## Stated problem
Please update the entries from the line containing "causy (2, 433)" through the line containing "Strategie 2020 (10, 418)" by changing "BYOD" to "Bring Your Own Device", keeping everything else unchanged. Give back only those lines.

— Start of Material supplied —

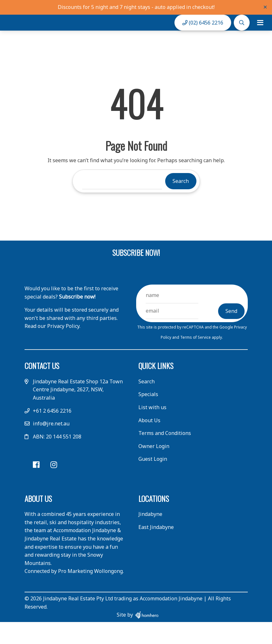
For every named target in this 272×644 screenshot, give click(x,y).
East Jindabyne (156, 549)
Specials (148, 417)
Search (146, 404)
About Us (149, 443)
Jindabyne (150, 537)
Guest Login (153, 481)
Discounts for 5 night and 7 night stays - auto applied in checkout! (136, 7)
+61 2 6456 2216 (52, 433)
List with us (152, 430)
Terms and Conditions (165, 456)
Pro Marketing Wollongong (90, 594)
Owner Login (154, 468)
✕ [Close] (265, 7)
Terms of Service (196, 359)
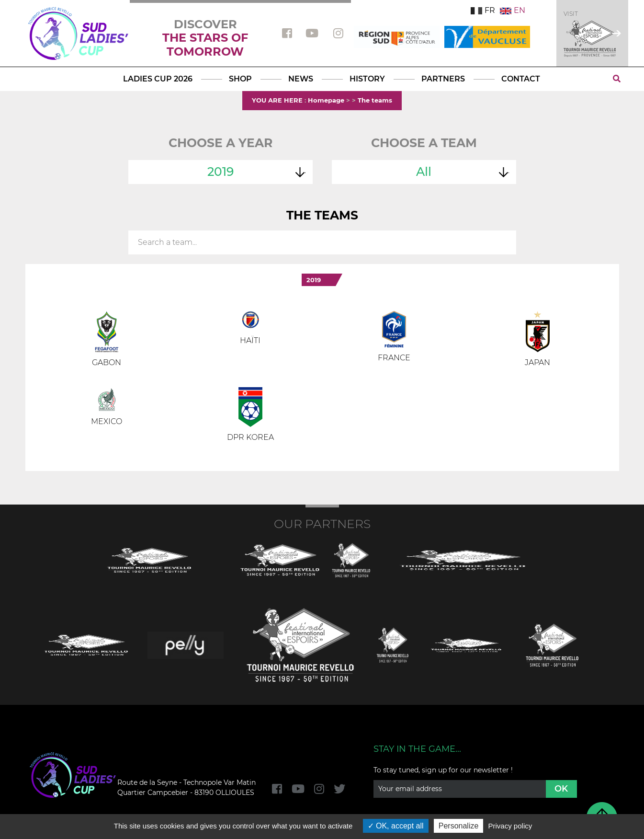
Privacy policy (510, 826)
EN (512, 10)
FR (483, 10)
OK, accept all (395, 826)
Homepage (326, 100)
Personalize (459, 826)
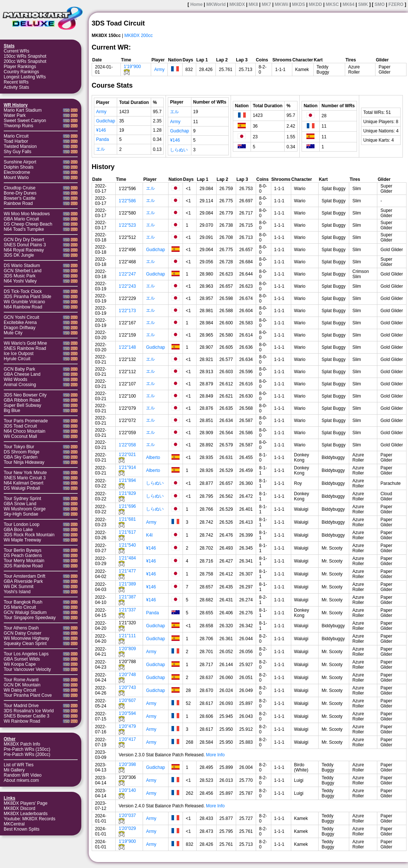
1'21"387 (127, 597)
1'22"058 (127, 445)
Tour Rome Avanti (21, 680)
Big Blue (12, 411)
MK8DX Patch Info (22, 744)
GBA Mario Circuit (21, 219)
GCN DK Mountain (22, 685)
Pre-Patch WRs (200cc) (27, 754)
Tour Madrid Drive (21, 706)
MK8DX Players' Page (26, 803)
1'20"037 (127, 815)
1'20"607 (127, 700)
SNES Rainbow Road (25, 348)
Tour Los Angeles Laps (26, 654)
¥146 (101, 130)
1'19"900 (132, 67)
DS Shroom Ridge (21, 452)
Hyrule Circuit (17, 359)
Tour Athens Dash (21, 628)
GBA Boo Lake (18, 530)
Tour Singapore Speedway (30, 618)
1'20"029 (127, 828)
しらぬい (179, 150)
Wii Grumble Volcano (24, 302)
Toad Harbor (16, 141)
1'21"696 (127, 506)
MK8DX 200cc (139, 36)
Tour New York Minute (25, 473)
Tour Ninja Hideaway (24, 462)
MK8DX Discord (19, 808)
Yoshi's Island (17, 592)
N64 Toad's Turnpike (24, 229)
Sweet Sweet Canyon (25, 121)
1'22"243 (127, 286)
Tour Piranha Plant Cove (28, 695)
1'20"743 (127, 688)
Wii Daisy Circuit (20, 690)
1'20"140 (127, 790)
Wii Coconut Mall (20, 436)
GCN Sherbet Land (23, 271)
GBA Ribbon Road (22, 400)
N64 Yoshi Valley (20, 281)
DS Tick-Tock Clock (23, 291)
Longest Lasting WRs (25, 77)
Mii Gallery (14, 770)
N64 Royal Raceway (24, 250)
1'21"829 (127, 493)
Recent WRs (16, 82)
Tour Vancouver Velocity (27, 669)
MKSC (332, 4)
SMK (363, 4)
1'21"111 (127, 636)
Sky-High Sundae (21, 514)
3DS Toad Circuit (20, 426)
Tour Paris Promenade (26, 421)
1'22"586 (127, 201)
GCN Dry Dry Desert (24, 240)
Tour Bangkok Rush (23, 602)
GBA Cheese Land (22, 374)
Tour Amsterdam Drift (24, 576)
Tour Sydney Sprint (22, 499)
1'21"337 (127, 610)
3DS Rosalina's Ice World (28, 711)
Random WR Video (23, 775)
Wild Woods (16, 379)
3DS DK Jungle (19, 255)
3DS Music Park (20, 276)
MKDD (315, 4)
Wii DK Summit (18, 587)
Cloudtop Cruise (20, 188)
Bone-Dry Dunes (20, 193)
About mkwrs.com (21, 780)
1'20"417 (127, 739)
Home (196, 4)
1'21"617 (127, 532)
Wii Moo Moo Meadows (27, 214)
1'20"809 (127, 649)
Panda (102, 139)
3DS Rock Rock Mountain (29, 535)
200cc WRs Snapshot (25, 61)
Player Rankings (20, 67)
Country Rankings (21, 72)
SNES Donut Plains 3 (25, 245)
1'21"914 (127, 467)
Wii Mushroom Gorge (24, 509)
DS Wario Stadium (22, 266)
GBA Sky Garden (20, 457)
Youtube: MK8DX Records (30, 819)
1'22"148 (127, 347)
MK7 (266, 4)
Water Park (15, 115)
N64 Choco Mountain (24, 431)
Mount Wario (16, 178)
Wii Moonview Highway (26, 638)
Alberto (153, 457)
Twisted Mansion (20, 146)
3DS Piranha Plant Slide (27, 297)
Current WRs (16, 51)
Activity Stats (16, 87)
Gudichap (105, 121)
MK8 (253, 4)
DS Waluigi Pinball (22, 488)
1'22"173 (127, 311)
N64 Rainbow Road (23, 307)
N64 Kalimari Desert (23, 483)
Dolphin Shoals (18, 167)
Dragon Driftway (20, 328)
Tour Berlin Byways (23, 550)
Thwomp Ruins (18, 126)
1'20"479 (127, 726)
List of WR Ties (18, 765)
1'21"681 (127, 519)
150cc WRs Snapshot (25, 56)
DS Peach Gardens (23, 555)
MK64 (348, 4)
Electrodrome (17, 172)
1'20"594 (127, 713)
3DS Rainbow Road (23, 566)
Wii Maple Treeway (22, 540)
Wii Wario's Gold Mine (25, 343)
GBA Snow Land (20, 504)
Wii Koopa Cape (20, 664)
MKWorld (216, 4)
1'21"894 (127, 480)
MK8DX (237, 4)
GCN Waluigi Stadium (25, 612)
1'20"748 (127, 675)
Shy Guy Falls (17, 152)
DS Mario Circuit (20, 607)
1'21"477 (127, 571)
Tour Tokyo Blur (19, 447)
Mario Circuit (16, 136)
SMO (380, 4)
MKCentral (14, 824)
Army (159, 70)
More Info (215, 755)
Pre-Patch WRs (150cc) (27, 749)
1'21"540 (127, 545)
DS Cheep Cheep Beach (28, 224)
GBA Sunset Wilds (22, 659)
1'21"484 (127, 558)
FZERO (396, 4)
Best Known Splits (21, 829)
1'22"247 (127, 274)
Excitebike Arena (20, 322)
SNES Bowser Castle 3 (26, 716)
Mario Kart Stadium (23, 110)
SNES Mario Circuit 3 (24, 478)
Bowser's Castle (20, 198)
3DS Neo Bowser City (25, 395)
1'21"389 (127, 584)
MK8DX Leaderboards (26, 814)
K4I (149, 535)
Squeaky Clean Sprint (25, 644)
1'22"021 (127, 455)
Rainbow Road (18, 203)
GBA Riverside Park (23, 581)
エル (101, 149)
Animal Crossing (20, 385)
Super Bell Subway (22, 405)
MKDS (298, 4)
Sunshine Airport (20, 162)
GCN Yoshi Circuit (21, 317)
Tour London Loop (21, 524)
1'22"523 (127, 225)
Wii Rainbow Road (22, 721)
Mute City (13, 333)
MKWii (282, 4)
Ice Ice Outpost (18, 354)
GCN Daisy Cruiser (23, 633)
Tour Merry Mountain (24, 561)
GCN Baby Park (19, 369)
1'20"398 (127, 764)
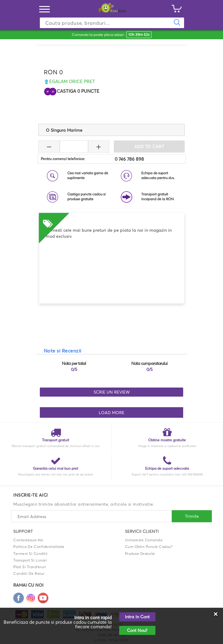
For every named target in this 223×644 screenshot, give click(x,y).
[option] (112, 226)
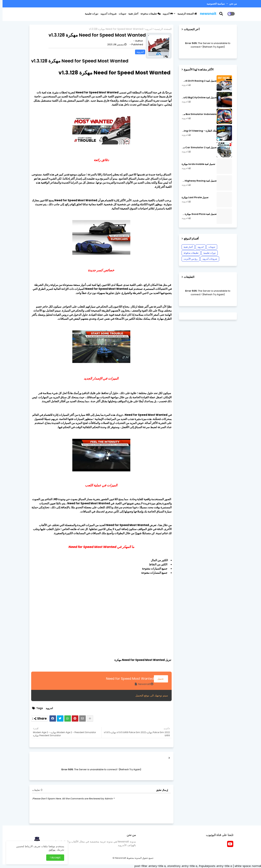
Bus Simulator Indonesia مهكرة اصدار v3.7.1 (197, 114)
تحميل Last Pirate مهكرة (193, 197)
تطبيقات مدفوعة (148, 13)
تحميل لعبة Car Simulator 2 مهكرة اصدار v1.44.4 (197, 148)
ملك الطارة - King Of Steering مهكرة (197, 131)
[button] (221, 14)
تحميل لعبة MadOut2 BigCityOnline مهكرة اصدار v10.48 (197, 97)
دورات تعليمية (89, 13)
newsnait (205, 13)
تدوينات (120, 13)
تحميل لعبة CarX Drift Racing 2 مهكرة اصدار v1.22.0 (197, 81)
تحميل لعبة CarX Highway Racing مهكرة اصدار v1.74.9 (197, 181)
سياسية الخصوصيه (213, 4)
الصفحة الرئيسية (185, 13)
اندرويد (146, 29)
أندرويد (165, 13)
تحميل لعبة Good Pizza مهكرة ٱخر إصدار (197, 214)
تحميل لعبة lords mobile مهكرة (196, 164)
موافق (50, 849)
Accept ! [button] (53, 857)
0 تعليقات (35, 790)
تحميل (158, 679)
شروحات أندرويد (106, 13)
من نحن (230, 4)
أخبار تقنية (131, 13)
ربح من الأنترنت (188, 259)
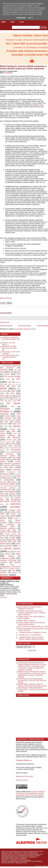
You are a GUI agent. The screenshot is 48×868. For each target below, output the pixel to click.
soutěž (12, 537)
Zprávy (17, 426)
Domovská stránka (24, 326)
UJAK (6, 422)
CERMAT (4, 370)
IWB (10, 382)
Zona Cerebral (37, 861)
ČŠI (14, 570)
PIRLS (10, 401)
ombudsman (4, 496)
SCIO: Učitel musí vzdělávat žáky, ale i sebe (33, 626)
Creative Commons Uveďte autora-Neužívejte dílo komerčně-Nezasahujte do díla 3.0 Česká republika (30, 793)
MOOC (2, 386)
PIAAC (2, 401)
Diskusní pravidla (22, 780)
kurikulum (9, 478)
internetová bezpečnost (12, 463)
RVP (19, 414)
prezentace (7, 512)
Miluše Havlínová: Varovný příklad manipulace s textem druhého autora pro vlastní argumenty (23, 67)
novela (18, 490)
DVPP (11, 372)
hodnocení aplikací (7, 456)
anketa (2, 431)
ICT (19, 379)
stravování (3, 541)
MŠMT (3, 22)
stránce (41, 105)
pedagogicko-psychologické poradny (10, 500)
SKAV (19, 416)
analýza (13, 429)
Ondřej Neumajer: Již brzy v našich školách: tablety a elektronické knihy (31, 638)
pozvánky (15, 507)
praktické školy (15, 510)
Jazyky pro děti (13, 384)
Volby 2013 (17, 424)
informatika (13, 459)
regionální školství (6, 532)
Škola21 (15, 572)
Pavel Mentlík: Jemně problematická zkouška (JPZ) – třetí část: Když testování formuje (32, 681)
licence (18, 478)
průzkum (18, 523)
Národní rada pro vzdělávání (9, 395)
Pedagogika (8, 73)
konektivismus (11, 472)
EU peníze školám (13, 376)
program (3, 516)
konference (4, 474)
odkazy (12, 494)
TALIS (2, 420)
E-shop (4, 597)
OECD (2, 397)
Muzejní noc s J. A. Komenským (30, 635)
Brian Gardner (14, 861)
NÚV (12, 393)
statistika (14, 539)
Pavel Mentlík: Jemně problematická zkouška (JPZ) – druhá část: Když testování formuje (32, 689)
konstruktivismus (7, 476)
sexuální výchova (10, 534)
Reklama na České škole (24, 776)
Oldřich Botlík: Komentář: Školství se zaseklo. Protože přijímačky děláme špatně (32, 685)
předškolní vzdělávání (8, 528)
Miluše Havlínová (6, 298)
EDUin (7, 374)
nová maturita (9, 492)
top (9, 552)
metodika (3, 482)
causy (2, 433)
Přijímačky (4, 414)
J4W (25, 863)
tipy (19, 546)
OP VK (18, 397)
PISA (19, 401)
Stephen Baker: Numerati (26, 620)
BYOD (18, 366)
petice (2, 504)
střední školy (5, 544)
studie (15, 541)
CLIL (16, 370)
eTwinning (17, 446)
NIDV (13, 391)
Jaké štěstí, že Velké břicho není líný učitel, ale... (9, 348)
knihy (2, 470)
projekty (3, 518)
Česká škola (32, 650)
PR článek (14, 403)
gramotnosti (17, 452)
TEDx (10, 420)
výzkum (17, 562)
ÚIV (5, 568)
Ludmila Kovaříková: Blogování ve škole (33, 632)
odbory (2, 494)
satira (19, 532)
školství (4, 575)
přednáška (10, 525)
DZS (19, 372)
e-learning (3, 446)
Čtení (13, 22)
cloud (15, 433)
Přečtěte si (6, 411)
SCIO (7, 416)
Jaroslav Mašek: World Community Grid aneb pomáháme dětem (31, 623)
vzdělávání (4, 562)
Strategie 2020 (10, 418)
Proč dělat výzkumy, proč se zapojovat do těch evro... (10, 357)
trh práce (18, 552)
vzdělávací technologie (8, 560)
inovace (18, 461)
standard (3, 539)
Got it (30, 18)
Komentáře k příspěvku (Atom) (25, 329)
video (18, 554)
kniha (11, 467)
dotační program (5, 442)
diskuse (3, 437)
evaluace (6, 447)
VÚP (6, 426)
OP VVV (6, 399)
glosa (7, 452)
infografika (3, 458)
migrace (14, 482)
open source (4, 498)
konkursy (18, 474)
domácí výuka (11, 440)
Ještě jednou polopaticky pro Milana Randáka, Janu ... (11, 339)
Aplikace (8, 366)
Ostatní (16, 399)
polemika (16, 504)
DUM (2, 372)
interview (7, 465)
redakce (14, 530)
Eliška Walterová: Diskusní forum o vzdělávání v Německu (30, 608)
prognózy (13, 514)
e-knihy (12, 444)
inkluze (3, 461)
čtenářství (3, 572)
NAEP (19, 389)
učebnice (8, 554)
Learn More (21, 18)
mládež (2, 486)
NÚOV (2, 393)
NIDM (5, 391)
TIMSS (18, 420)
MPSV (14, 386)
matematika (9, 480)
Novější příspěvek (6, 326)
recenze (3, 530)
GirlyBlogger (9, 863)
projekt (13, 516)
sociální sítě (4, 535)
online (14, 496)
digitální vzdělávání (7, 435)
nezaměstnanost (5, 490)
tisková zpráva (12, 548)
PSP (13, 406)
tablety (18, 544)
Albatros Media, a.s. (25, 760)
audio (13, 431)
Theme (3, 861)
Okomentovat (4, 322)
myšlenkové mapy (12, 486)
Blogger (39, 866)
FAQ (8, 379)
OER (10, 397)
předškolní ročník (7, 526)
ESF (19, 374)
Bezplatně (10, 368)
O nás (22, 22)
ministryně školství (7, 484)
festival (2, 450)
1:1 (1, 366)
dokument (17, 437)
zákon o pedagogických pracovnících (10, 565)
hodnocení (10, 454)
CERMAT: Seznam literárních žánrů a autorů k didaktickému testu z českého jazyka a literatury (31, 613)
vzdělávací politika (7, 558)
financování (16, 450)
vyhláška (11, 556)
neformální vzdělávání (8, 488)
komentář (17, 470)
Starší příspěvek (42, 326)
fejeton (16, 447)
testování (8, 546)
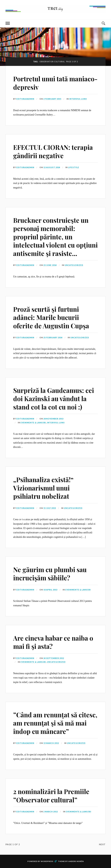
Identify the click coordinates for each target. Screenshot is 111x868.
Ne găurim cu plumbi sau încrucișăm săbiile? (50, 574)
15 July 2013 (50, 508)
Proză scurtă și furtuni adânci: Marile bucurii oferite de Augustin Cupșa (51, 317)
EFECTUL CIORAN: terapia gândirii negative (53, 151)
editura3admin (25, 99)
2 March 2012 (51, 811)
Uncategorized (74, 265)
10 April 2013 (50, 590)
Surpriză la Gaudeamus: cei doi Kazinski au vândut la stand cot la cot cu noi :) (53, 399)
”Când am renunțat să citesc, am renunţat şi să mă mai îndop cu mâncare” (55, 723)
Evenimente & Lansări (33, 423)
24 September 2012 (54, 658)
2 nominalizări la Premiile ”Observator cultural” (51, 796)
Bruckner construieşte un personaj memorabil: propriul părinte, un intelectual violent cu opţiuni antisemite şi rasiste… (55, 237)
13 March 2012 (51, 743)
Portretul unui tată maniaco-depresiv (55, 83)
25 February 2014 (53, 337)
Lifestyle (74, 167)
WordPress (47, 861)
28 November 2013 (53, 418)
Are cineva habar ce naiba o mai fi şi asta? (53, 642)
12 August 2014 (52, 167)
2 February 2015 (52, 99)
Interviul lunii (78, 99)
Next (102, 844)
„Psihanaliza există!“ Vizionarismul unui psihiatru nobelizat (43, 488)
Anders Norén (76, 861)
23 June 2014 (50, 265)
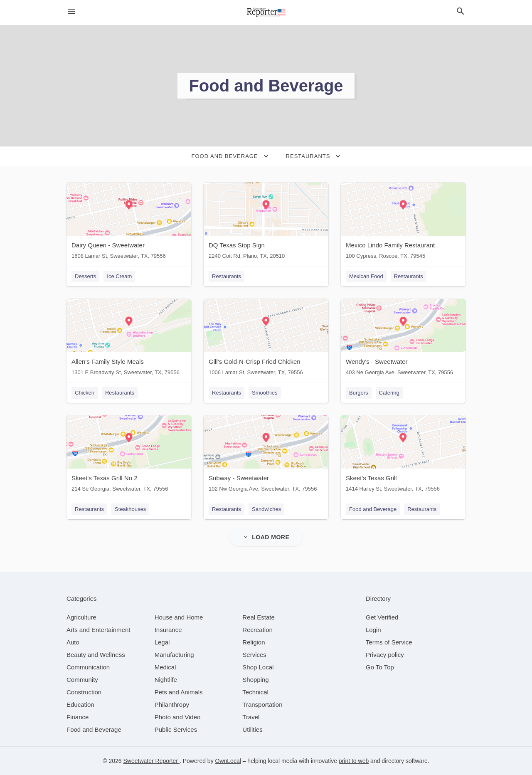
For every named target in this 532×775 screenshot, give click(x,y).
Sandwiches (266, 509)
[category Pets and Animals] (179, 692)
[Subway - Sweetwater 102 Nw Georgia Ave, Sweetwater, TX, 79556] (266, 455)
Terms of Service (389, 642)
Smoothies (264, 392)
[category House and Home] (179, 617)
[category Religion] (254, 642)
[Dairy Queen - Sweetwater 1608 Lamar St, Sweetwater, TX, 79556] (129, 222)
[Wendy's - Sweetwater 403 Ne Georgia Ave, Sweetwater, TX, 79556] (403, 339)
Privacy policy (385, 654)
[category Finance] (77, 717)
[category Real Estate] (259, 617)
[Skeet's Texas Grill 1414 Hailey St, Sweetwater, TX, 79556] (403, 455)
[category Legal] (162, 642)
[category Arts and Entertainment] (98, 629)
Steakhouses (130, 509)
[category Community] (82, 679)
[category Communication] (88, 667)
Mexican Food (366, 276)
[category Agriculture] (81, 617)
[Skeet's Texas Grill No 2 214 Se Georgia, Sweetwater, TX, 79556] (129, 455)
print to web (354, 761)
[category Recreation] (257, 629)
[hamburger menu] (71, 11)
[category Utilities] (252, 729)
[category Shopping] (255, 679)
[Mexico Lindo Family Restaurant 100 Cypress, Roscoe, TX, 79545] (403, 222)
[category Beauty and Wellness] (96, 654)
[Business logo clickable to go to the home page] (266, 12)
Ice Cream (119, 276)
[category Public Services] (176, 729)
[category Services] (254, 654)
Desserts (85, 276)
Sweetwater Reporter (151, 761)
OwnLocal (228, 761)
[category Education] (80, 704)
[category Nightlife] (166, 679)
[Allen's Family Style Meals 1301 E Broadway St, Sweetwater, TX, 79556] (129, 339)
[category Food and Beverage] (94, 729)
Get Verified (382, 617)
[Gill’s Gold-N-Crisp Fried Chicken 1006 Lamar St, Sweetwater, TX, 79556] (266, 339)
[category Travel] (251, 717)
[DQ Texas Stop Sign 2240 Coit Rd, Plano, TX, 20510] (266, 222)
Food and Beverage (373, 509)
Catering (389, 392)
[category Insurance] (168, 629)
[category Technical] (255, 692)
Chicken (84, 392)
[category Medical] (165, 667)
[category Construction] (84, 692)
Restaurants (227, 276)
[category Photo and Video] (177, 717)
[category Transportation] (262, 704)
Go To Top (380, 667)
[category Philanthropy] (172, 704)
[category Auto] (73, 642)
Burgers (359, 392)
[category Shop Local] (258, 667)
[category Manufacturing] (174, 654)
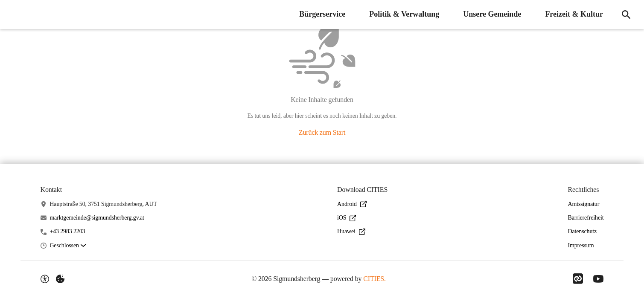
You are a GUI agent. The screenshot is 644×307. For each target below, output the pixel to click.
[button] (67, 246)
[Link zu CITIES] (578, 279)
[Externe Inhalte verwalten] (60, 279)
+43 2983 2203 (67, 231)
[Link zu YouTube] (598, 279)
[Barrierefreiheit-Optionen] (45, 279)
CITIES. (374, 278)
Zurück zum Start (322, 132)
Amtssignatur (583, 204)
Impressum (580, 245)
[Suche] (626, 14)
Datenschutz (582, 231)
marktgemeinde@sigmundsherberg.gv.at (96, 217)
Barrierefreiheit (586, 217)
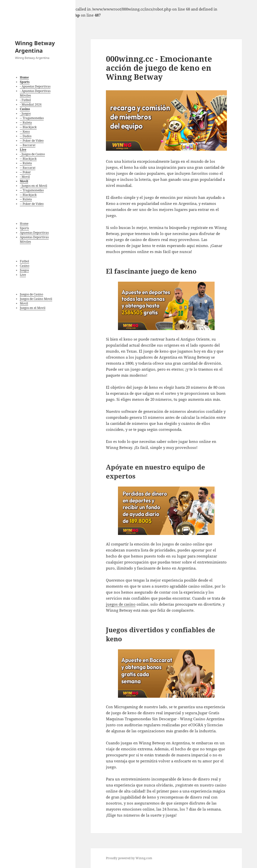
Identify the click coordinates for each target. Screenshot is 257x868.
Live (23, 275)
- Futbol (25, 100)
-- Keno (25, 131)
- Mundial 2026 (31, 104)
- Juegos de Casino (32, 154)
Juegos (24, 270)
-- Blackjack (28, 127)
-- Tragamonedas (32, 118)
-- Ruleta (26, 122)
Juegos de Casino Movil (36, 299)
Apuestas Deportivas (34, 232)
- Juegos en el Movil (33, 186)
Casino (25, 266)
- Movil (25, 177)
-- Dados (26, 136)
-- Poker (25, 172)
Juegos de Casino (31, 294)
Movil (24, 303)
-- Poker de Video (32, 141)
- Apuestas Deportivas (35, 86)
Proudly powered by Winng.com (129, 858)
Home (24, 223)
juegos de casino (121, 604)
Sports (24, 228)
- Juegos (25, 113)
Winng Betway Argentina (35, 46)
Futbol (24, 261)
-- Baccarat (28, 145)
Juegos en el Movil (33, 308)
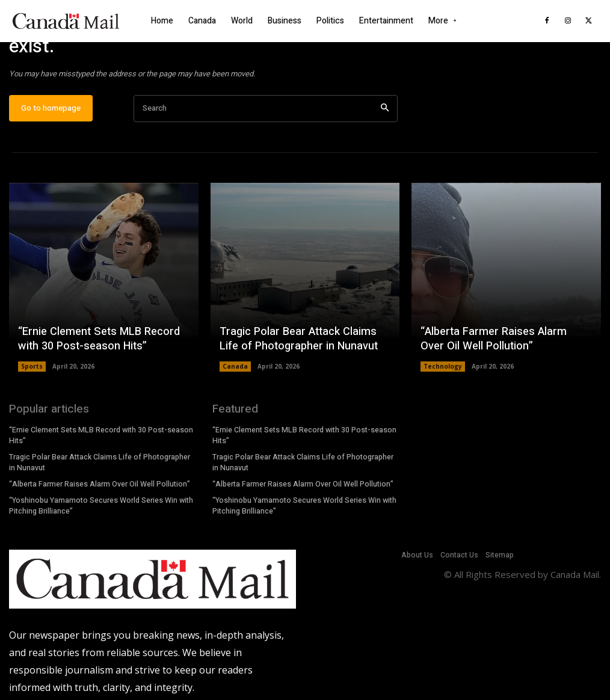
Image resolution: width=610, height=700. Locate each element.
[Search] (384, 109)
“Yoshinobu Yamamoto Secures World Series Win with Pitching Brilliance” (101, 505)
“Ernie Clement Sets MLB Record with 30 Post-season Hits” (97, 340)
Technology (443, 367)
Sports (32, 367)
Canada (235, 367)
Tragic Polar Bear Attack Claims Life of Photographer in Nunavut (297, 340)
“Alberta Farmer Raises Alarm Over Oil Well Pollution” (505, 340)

— End of Material supplied —

## Correct result
causy (2, 433)
Přijímačky (4, 414)
J4W (25, 863)
tipy (19, 546)
OP VK (18, 397)
PISA (19, 401)
Stephen Baker: Numerati (26, 620)
Bring Your Own Device (18, 366)
petice (2, 504)
střední školy (5, 544)
studie (15, 541)
CLIL (16, 370)
eTwinning (17, 446)
NIDV (13, 391)
Jaké štěstí, že Velké břicho není líný učitel, ale... (9, 348)
knihy (2, 470)
projekty (3, 518)
Česká škola (32, 650)
PR článek (14, 403)
gramotnosti (17, 452)
TEDx (10, 420)
výzkum (17, 562)
ÚIV (5, 568)
Ludmila Kovaříková: Blogování ve škole (33, 632)
odbory (2, 494)
satira (19, 532)
školství (4, 575)
přednáška (10, 525)
DZS (19, 372)
e-learning (3, 446)
Čtení (13, 22)
cloud (15, 433)
Přečtěte si (6, 411)
SCIO (7, 416)
Jaroslav Mašek: World Community Grid aneb pomáháme dětem (31, 623)
vzdělávání (4, 562)
Strategie 2020 (10, 418)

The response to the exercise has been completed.